Additional Information and Where to Find It
McAfee, Inc. (“McAfee”) plans to file with the Securities and Exchange Commission (the “SEC”) and furnish to its stockholders a proxy statement in connection with the proposed merger with Jefferson Acquisition Corporation, pursuant to which McAfee would be acquired by Intel Corporation (the “Merger”). The proxy statement will contain important information about the proposed Merger and related matters. INVESTORS AND STOCKHOLDERS ARE URGED TO READ THE PROXY STATEMENT CAREFULLY WHEN IT BECOMES AVAILABLE. Investors and stockholders will be able to obtain free copies of the proxy statement and other documents filed with the SEC by McAfee through the web site maintained by the SEC at www.sec.gov, and from McAfee by contacting Investor Relations by mail at McAfee, Inc., 3965 Freedom Circle, Santa Clara, California 95054, Attention: Investor Relations, by telephone at (408) 246-5223, or by going to McAfee’s Investor Relations web site at investor.mcafee.com (click on “SEC Filings”).
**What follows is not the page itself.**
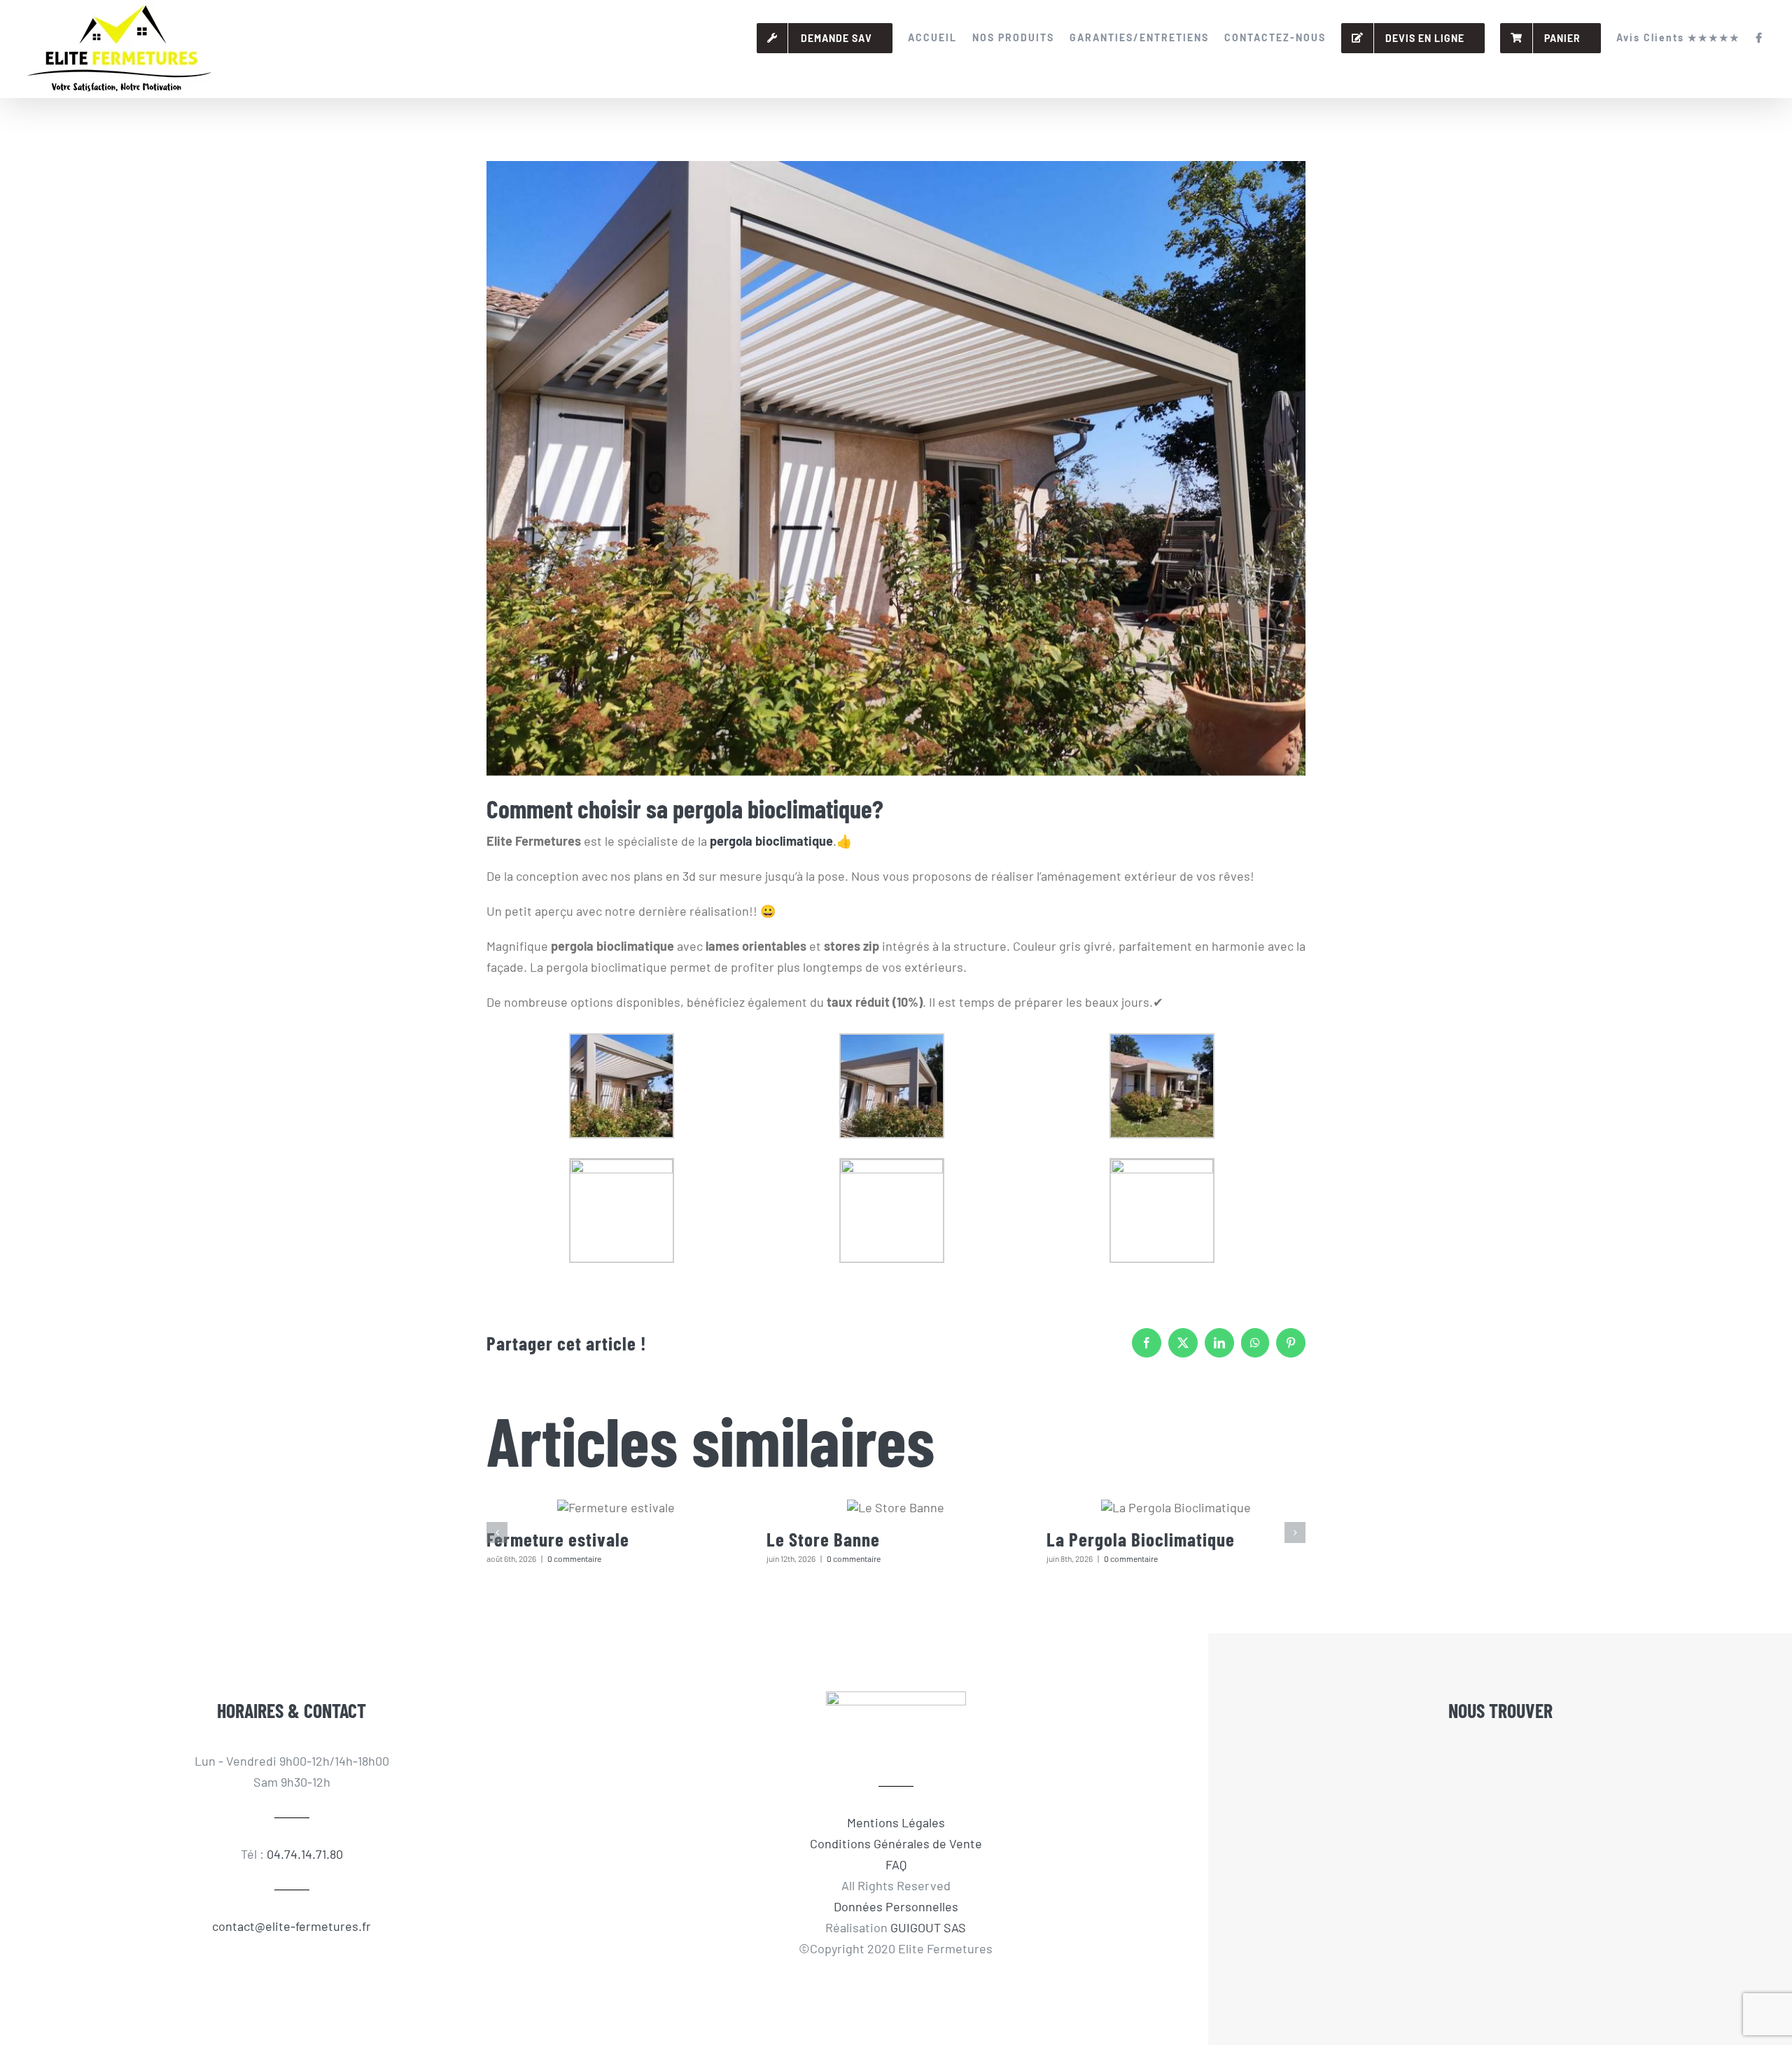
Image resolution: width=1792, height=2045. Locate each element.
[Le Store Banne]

McAfee and its directors and executive officers may be deemed to be participants in the solicitation of proxies from the stockholders of McAfee in connection with the proposed Merger. Information regarding the interests of these directors and executive officers in the transaction described herein will be included in the proxy statement described above. Additional information regarding these directors and executive officers is also included in McAfee’s proxy statement for its 2010 Annual Meeting of Stockholders, which was filed with the SEC on May 10, 2010. This document is available free of charge at the SEC’s web site at www.sec.gov, and from McAfee by contacting Investor Relations by mail at McAfee, Inc., 3965 Freedom Circle, Santa Clara, California 95054, Attention: Investor Relations, by telephone at (408) 246-5223, or by going to McAfee’s Investor Relations web site at investor.mcafee.com (click on “SEC Filings”).
Note on Forward-Looking Statements
The subject document contains certain forward-looking statements within the meaning of Section 27A of the Securities Act of 1933 and Section 21E of the Securities Exchange Act of 1934, including but not limited to, statements regarding the expected benefits and costs of the transaction, the plans, strategies and objectives of management for future operations, and the expected closing of the proposed Merger. These forward-looking statements involve certain risks and uncertainties that could cause actual results to differ materially from those indicated in such forward-looking statements, including, but not limited to, the ability of the parties to consummate the proposed Merger, satisfaction of closing conditions precedent to the consummation of the proposed Merger, including obtaining antitrust approvals in the U.S., Europe and other jurisdictions, the ability of Intel to successfully integrate McAfee’s operations and employees, the ability to realize anticipated benefits of the proposed Merger, and such other risks as identified in McAfee’s Annual Report on Form 10-K for the fiscal year ended December 31, 2009, and McAfee’s most recent Quarterly Report on Form 10-Q, each as filed with the SEC, which contain and identify important factors that could cause the actual results to differ materially from those contained in the forward-looking statements. McAfee assumes no obligation to update any forward-looking statement contained in the subject document.